Abstract:
It is conceivable to see how active each individual is at work by observing their
various physical postures and gestures. With conventional systems, it is hard to
constantly monitor every employee and make the best use of them. Our thesis' major
goal is to determine the most effective strategy to utilize each employee's available
work time. The challenge of object detection in visual data has been demonstrated to
be almost fully resolved by deep learning, a method that mimics the information flow
of the human mind. Allowing computers to distinguish not just things but also
activities is one of the upcoming key issues in computer vision. In this work, the
possibilities of deep learning are examined for the particular challenge of activity
recognition in office settings. Data from CCTV footage of several offices during business hours was gathered in order to implement the ‘YOLOv7 object detection’

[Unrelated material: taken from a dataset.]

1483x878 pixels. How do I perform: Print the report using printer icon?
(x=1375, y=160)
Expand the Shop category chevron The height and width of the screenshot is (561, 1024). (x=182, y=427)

model. The research implemented a re-labeled dataset of distinct office worker
motions to distinguish between employees' levels of activity. With the assistance of
Flask, we can build a single-page website, deploy our model, and perform
round-the-clock monitoring. After training, the model displays higher
accuracy(95.7%), demonstrating how ideal it is for this situation. By employing this
approach, it is possible to estimate an employee's productivity by observing their
numerous motions while the workplace is in operation. Any official context can use
our concept approach, and deployment services can provide ongoing monitoring.